PASSAGE GIVEN:
# CraigsList find - my new BOV project



## Tribal Warlord Thug (Jan 27, 2009)

i need to find me a 3/4-1 ton bed trailer for a lil project i just brought home...........










$200 of of CL..........want to put the camper on a trailer, then use a topper on the truck.......keep up the work AJ...yer givin' me a bunch of ideas now.....:2thumb:


----------



## ajsmith (Feb 1, 2010)

Hey rabid, Looks like you got a really good project ahead, I like it. Post up pictures as you go, It will be a cool build to watch. I don't know what make and year pick up box trailer your looking to build but I have a little experience with this Ford I have now, and about 10 years ago my neighbor gave me a mid '70's 1/2 ton 4X4 frame and axles and just a box from a Chevy. A good friend of mine came over and he helped me make a basic trailer. I used it for hauling dirt and gravel. Of the two I would prefer the Chevy, as the frame is better suited for cutting and is much more squared off and the factory bends are a lot more crisp. The Ford I have now is more free flowing all over the place, was a lot harder mate up the cut ends where I welded it to the draw bar (I think that's the right name for it). I got lucky with this Ford, It tows great.  

Oddly enough I sold the Chevy trailer to my nephew and he put a camper on it and uses it for hunting camp. Works great for him!!

Anyway, I would love to see your progress on your new project :beercheer:


----------



## Tribal Warlord Thug (Jan 27, 2009)

thinking that if i can find an old popup type trailer, i'll use that for the frame....do an axle under the springs and a lift so it matches the height of the truck.....would like to go with a pintle style hitch...havn't work everything out as of yet....


----------



## NaeKid (Oct 17, 2008)

Hope you don't mind, but, I spun this into its own thread ... 

Rabid, a friend of mine bought a truck-n-camper and used it for a couple of years. He got to the point where it wasn't working the way he needed it to work, so he bought a goose-neck trailer and moved the camper from the box of the truck to the front of the goose-neck.

GIVEN INFORMATION:

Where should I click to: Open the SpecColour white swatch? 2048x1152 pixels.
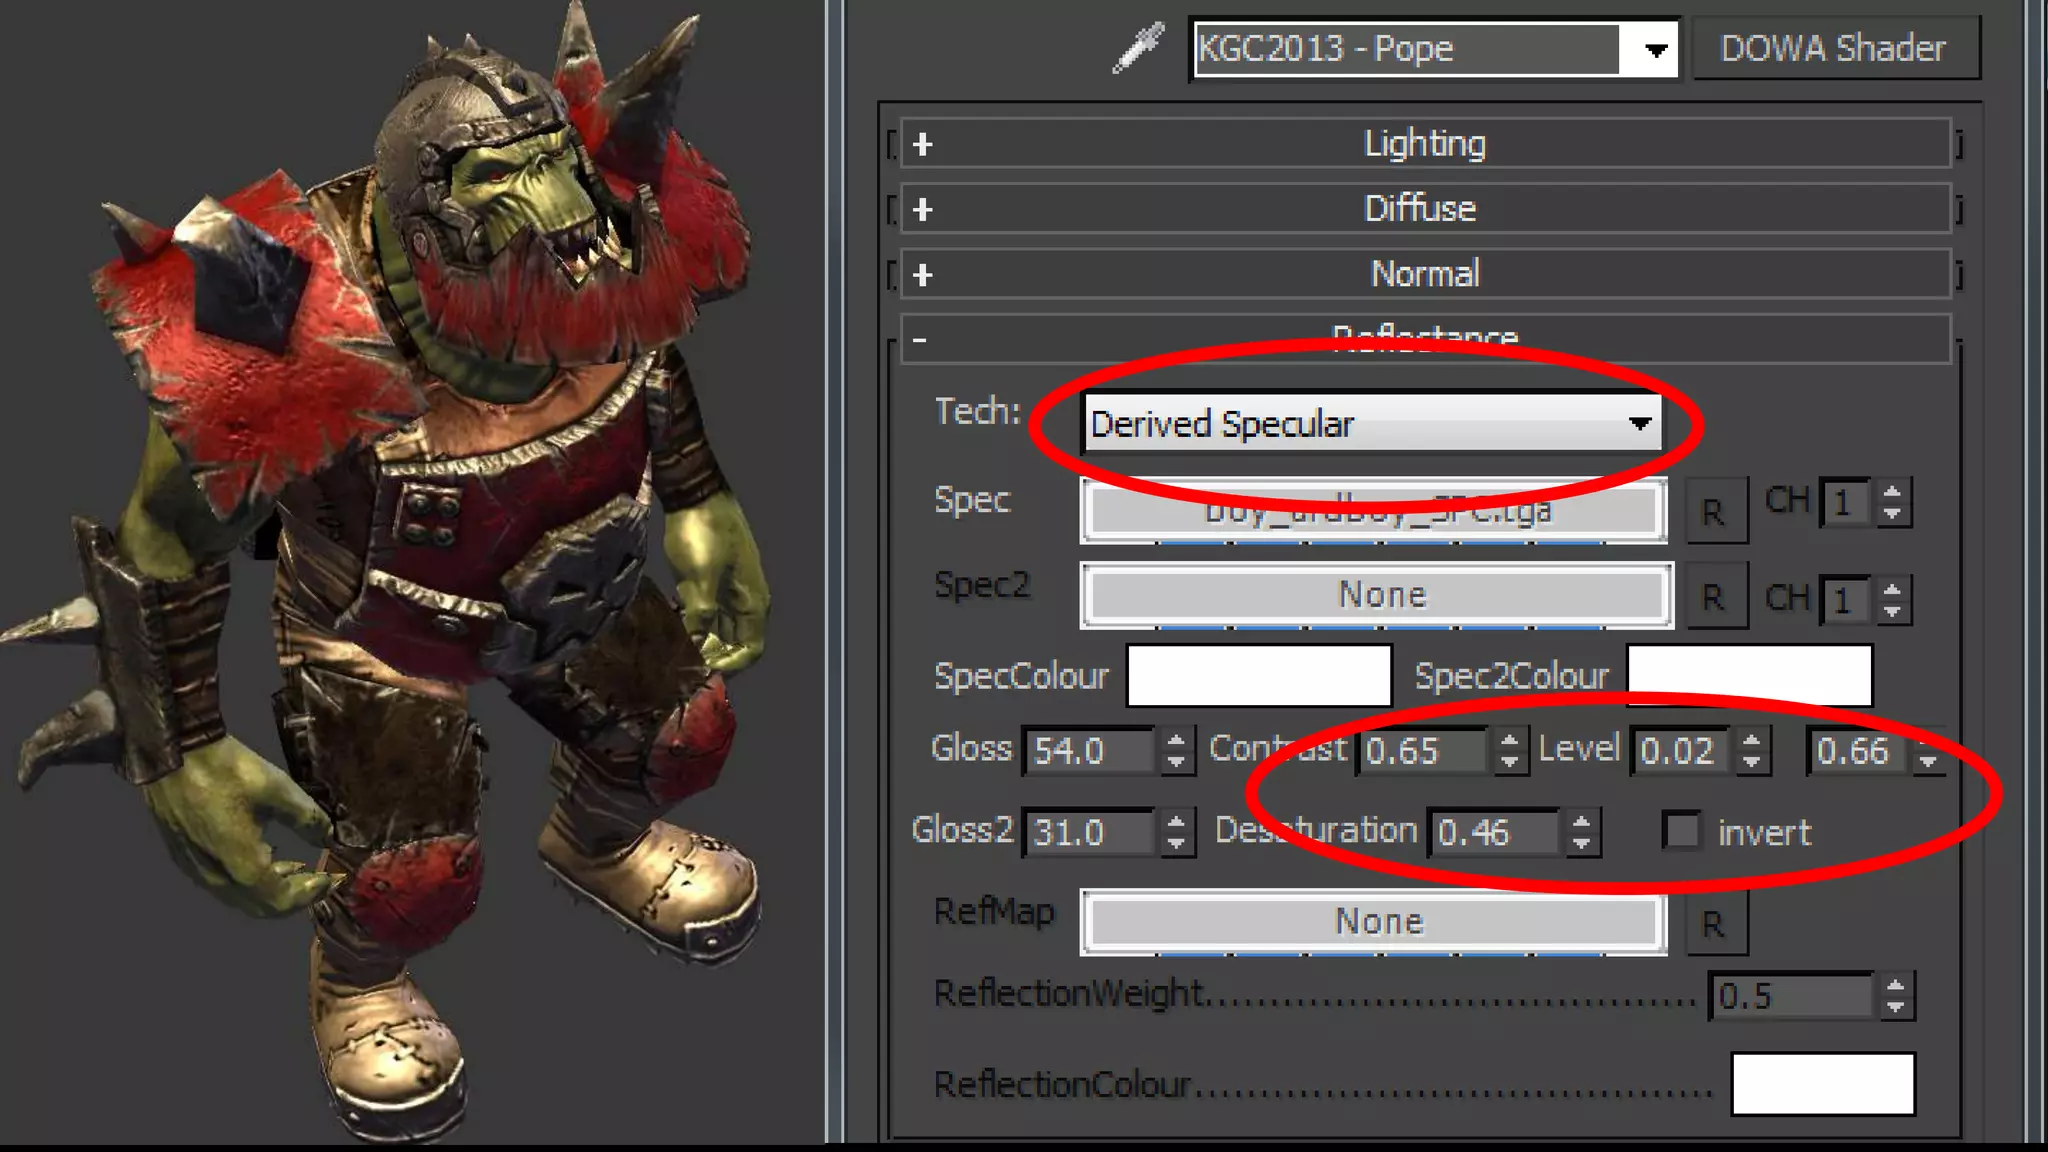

EXERCISES:
• 1. From the forum thread about the camper trailer project, transcribe the part that opens with the words containing "Oddly enough I" and closes with "as of yet....".
• 2. In the forum thread about the camper trailer project, what did ajsmith use his Chevy trailer for before he sold it?
• 3. Resume the forum thread about the camper trailer project from the point where it stops.

ANSWERS BELOW:
• 1.
Oddly enough I sold the Chevy trailer to my nephew and he put a camper on it and uses it for hunting camp. Works great for him!!

Anyway, I would love to see your progress on your new project :beercheer:


----------



## Tribal Warlord Thug (Jan 27, 2009)

thinking that if i can find an old popup type trailer, i'll use that for the frame....do an axle under the springs and a lift so it matches the height of the truck.....would like to go with a pintle style hitch...havn't work everything out as of yet....

• 2. Hauling dirt and gravel.

• 3.
His truck is now fitted with gear-boxes and slip-tanks, the goose-neck (not to be confused with a 5th-wheel) holds his camper and the back of the trailer (about a 50') carries his off-road toys (Jeep, quads, dirt-bikes, etc). When the toys are not on the trailer, he has an awning that stretches out over the deck to keep things dry or in the shade.

See picture below ...


----------



## Tribal Warlord Thug (Jan 27, 2009)

man-o-man.......now the gears are grindin' in the ol' noggin...:nuts:...thanx naekid, the wife will love ya for that...........:rant: 

:beercheer:


----------



## ajsmith (Feb 1, 2010)

I've seen that type of set up before on another web site, If you got the time, talent and money it looks like it would be a sweet deal.


----------



## NaeKid (Oct 17, 2008)

I have also found people who have bought a small 5th wheel camper, pull the camper off the frame and re-mount the camper onto a much longer trailer so that they have the rear-deck for hauling their toys.

Another friend took a school-bus, chopped off the back-end and deck'd it for his Jeep and turned the front section into his camper. I just looked through my pictures and couldn't find a good one to show you, just a couple of pictures of a friend using the deck of the bus as an RTI ramp.

I found a picture similar to what my friend did through GoogleImages: http://www.flickr.com/photos/[email protected]/638368861/


----------



## Jason (Jul 25, 2009)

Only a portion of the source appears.